Global Country Information

Author

Madina Kudanova

Introduction

This project develops practical competency in transforming wide-format datasets into tidy formats suitable for downstream analysis. All transformations and data manipulations are performed using the `tidyr` and `dplyr` packages in R, with visualizations built using `ggplot2`.

Dataset used:

Global Country Information Dataset 2023: www.kaggle.com/datasets/nelgiriyewithana/countries-of-the-world-2023

Approach

This dataset contains 195 rows, representing individual countries, and 35 columns that capture economic, health, and demographic indicators. Variables such as GDP, life expectancy, infant mortality, CO₂ emissions, birth rate, and physicians per thousand people are each stored as separate columns. This structure makes the dataset a clear example of wide format, where one entity appears per row and many measurements are spread across multiple columns.

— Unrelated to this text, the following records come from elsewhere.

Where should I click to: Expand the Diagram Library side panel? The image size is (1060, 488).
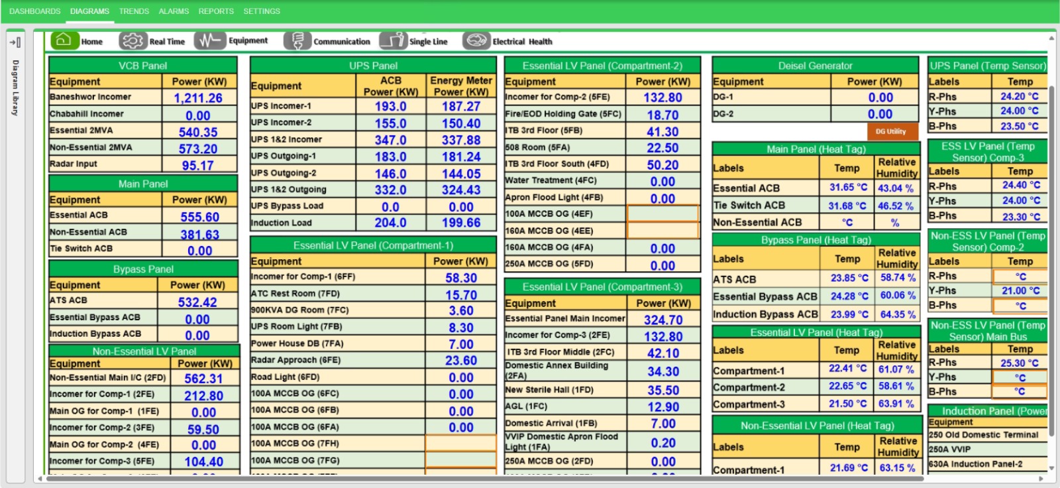click(15, 42)
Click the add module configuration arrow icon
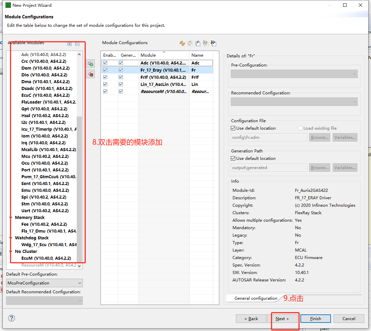The image size is (371, 331). [90, 64]
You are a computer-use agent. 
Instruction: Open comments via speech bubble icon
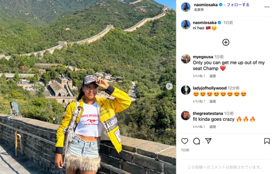click(x=197, y=141)
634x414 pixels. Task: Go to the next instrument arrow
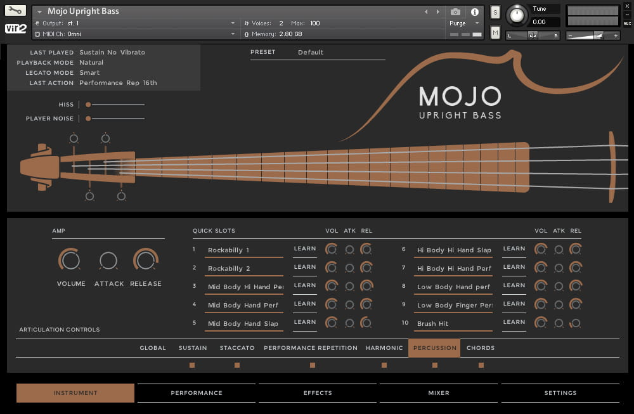pyautogui.click(x=437, y=12)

Before reshaping the dataset, several data-cleaning steps were necessary. Some numeric variables were stored as text because they included formatting symbols such as dollar signs, commas, or percent signs. In addition, several column names contained special characters, spaces, or line breaks that made them difficult to work with in R. To address these issues, column names were standardized using string replacement functions from the stringr package, and formatted numeric values were converted into proper numeric variables using the parse_number function.

After cleaning the dataset, the data was transformed from wide format into tidy format using the pivot_longer function from the tidyr package. In the resulting tidy dataset, each row represents a single indicator measurement for a specific country, stored in two columns: indicator and value. This structure makes the data easier to filter, reshape, and analyze.

Once the dataset was converted to tidy format, the analysis focused on examining the relationship between GDP and life expectancy across countries. Life expectancy was selected as the primary outcome variable, while GDP was used as an indicator of economic development. The tidy dataset was filtered to retain only these two variables, and a scatter plot was created to visualize the relationship between them. Because GDP values vary widely between countries, the GDP axis was displayed on a logarithmic scale to improve readability and reveal patterns more clearly.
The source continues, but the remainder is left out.